Pasangan muda mudi mendapat pembinaan dari tokoh masyarakat di kantor Kecamatan Mangkubumi, Kota Tasikmalaya, Jumat (23/10). Foto: Denden Ahdani/radartasikmalayatv

FAJAR.CO.ID, TASIKMALAYA – Masyarakat Kecamatan Mangkubumi, Kota Tasikmalaya menjadi saksi pembinaan terhadap sepuluh pasangan nakal, di halaman kantor kecamatan setempat, Jumat (23/10).

Dari orang dewasa hingga anak-anak, menyaksikan sepuluh pasangan muda mudi yang terjaring razia di sejumlah hotel di Mangkubumi itu dibina oleh ulama dan aparat.

Pasangan nakal tersebut diamankan lantaran kedapatan berbuat asusila.

Camat Mangkubumi Dahlan Arifin mengatakan, razia ke hotel-hotel merupakan bagian dari penerapan Peraturan Daerah (Perda) Tata Nilai yang berlaku di Kota Tasikmalaya.

Razia itu diikuti tak hanya oleh aparat, melinkan juga unsur ulama dan tokoh masyarakat. “Ini adalah penerapan Perda Tata Nilai untuk meminimalisasi perbuatan maksiat di wilayah kami,” katanya seperti dikutip dari Radar Tasikmalaya.

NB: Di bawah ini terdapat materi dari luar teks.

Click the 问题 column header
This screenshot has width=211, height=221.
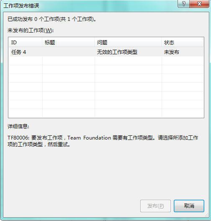128,43
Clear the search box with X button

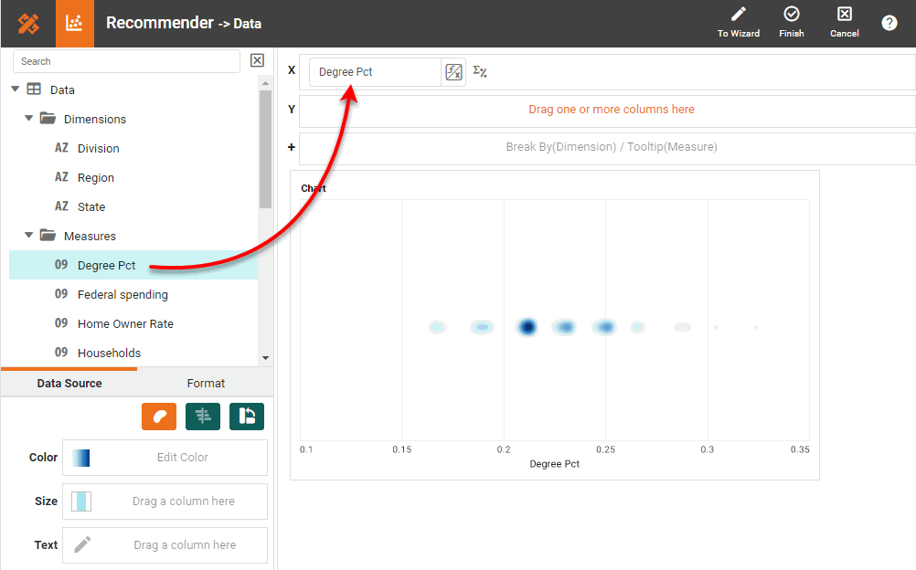tap(257, 60)
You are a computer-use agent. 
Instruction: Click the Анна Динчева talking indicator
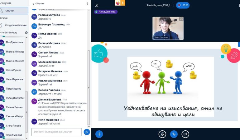[105, 12]
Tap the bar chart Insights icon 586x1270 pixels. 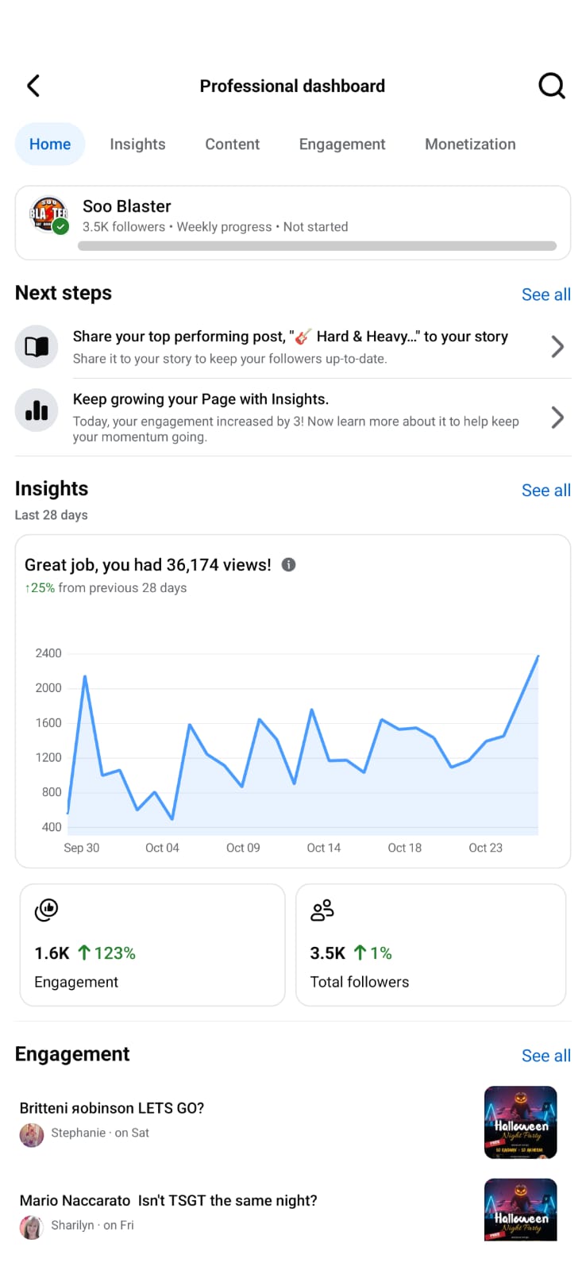pos(37,410)
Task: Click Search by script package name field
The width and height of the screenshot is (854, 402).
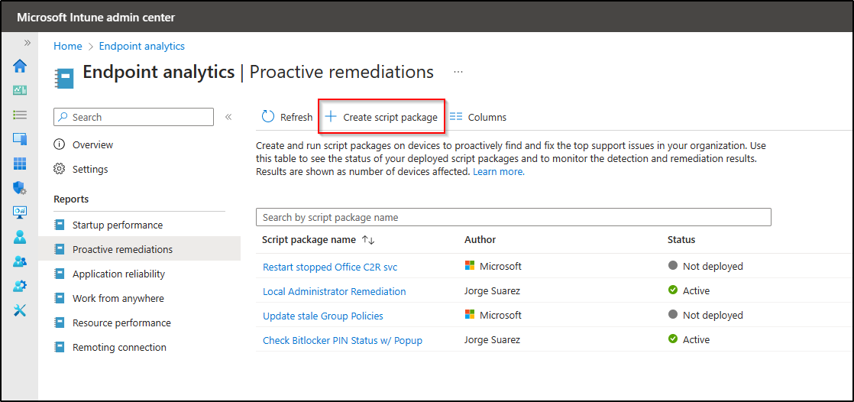Action: coord(513,217)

Dia menerangkan, razia itu merupakan kegiatan rutin yang dilakukan di Kecamatan Mangkubumi.

Pengelola hotel yang masih membiarkan perbuatan tak sesuai Perda Tata Nilai diberikan teguran. Camat Dahlan mengaku tak bisa memberikan sanksi langsung kepada pengelola hotel.”Kami hanya menegur mereka. Kalau tak ada perubahan, kami sampaikan ke Pemkot untuk ditindaklanjuti,” terangnya.

Dalam Pasal 5 ayat 5 huruf B Perda Kota Tasikmalaya Nomor 7 Tahun 2014 tentang Tata Nilai Kehidupan Masyarakat yang Religius di Kota Tasikmalaya menyebutkan, perbuatan yang harus dihindari adalah perzinaan atau pelacuran, baik yang dilakukan oleh orang yang berbeda jenis kelamin maupun oleh orang yang berjenis kelamin sama.